**TASK:** In the records below, find the line holding "Screen dimensions: 612x408"; copy it and every line after it to the end, omitting all images.

**SOURCE RECORDS:**
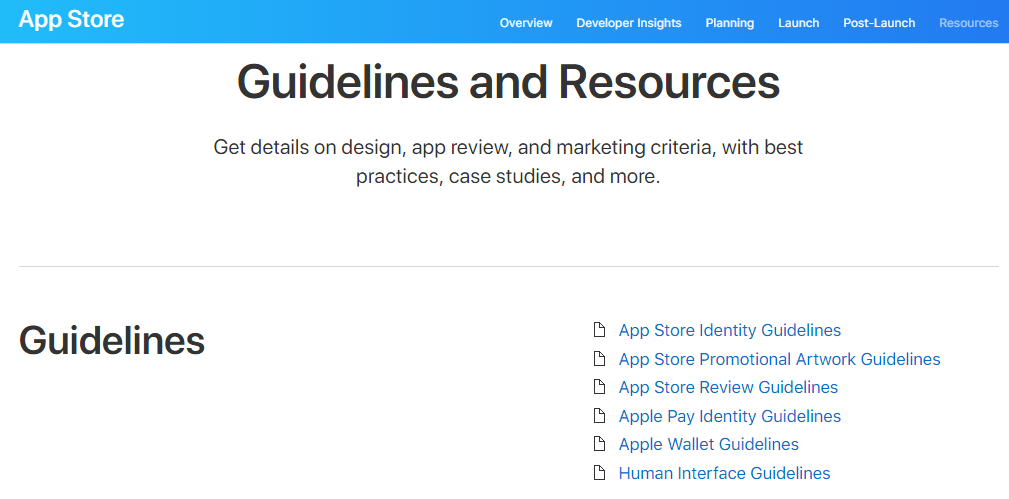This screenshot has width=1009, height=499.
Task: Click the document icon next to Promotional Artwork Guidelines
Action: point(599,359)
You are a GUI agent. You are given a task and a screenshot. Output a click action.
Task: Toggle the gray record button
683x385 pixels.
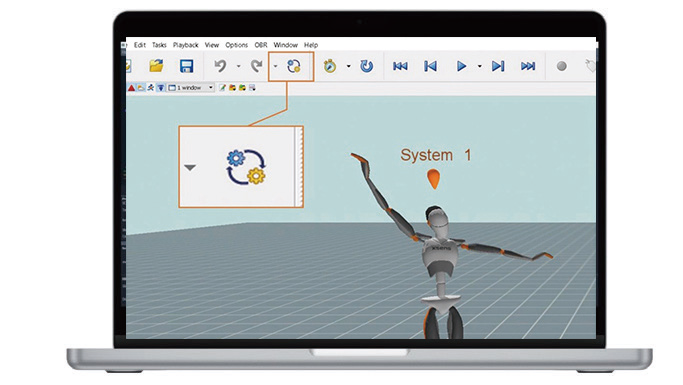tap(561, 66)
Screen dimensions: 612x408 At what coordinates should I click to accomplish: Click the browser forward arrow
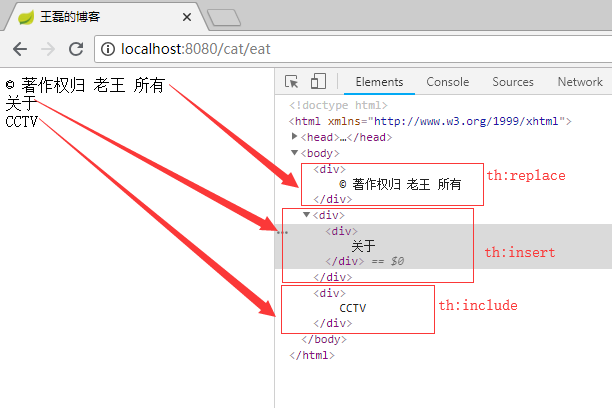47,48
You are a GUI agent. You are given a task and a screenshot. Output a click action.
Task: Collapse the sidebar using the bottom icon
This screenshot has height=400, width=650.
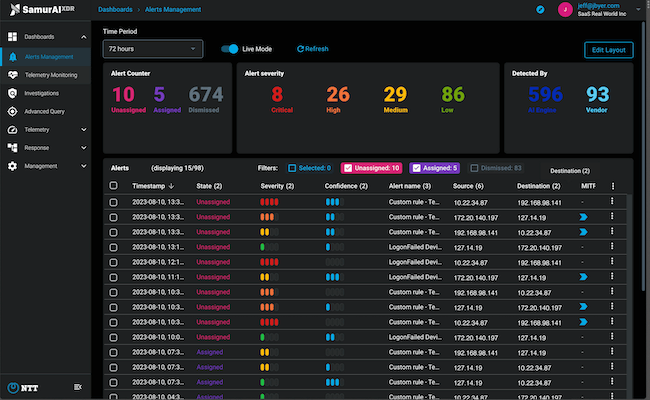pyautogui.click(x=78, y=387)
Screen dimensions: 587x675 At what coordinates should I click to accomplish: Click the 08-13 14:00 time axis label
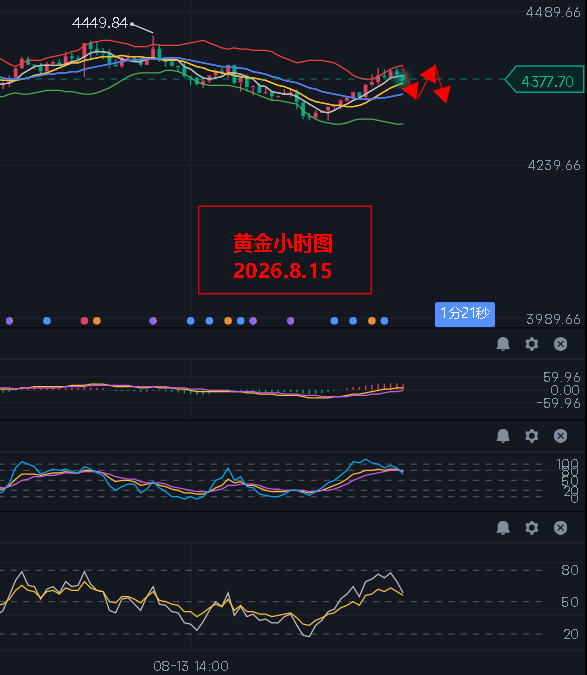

**RESULT OF THE EXERCISE:**
Screen dimensions: 612x408 At what coordinates should I click to accomplish: Click the browser forward arrow
47,48
You are a GUI agent. You are given a task and a screenshot. Output a click action.
Task: Collapse the sidebar using the bottom icon
This screenshot has height=400, width=650.
pyautogui.click(x=78, y=387)
Screen dimensions: 587x675 At what coordinates should I click to accomplish: Click the 08-13 14:00 time axis label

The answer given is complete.